MARY LOUISE KELLY, host:

This is MORNING EDITION from NPR News. I'm Mary Louise Kelly.

STEVE INSKEEP, host:

And I'm Steve Inskeep.

We've been watching campaign ads about outsourcing.

(Soundbite of ad)

Unidentified Man: Pat Toomey - he's working to bring jobs...

(Soundbite of gong)

Unidentified Man: ...to China. In Congress, Toomey voted to give China special trade status.

INSKEEP: A Democratic campaign committee made this commercial to oppose Republican Pat Toomey, who's running for Senate in Pennsylvania. You may have heard the sound of the Chinese gong there. On video you see a Chinese flag and a fortune cookie. And a statement by Toomey is quoted out of context.

Mr. PAT TOOMEY (Republican Senatorial Candidate, Pennsylvania): It's great that China is modernizing and growing.

INSKEEP: Democrats are running hard on the issue this fall, and whatever the politics, surveys show many Americans blame outsourcing - shipping jobs overseas - for their own trouble. We're going to talk over what's really happening with a couple of economists.

One is Matthew Slaughter, who was an economic advisor to President George W. Bush.

Welcome to the program.

Mr. MATTHEW SLAUGHTER (Economist): Thank you. It's a pleasure to be here.

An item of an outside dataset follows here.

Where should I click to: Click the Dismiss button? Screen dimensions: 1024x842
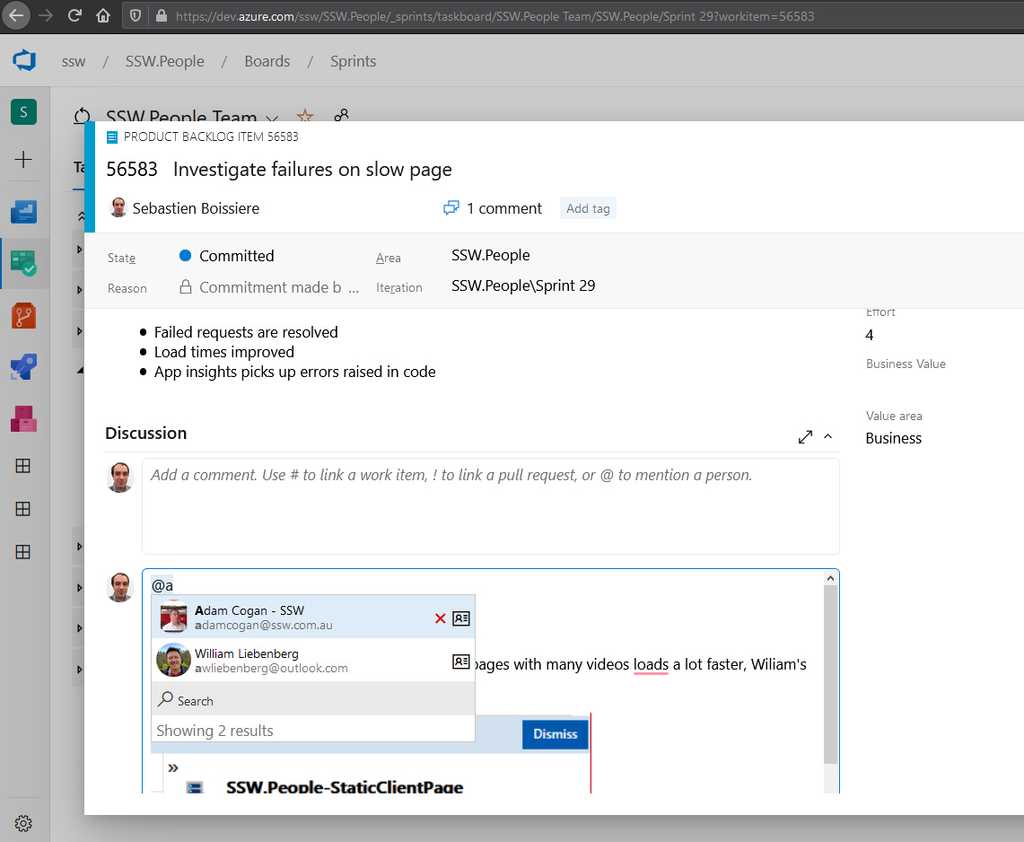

INSKEEP: And he's joined by Thea Lee, a trade economist and the deputy chief of staff at the AFL-CIO - the umbrella union organization.

Welcome to you.

Ms. THEA LEE (Economist): Thank you, Steve.

INSKEEP: So we've obviously got an issue that raises a lot of partisan heat here, but there's also genuine concern in the public. NBC News and the Wall Street Journal did this survey asking people what they thought was the major reason that the economy is struggling, that it's hard for people to get jobs.

And the number one answer - 86 percent of people agreed or strongly agreed that U.S. companies are outsourcing much of their production and manufacturing work to foreign countries where wages are lower. People think that's the leading problem that they face. Thea Lee, is it true?

Ms. LEE: Well, there's a lot of truth to it, because we've been running these huge and chronic trade deficits for many years now. And a lot of Americans have seen their jobs go overseas. They've seen their neighborhoods decimated by plant closings.

And there's no secret that a lot of those jobs have gone to other countries where companies are in search of not just cheap labor but also workers who lack basic human rights, of environmental laws that aren't enforced, workplace health and safety laws that aren't enforced.

INSKEEP: And people can see that in places like Ohio or Pennsylvania. But Matthew Slaughter, let me bring you in. Is the picture any more complicated than what you see if you drive past a closed factory?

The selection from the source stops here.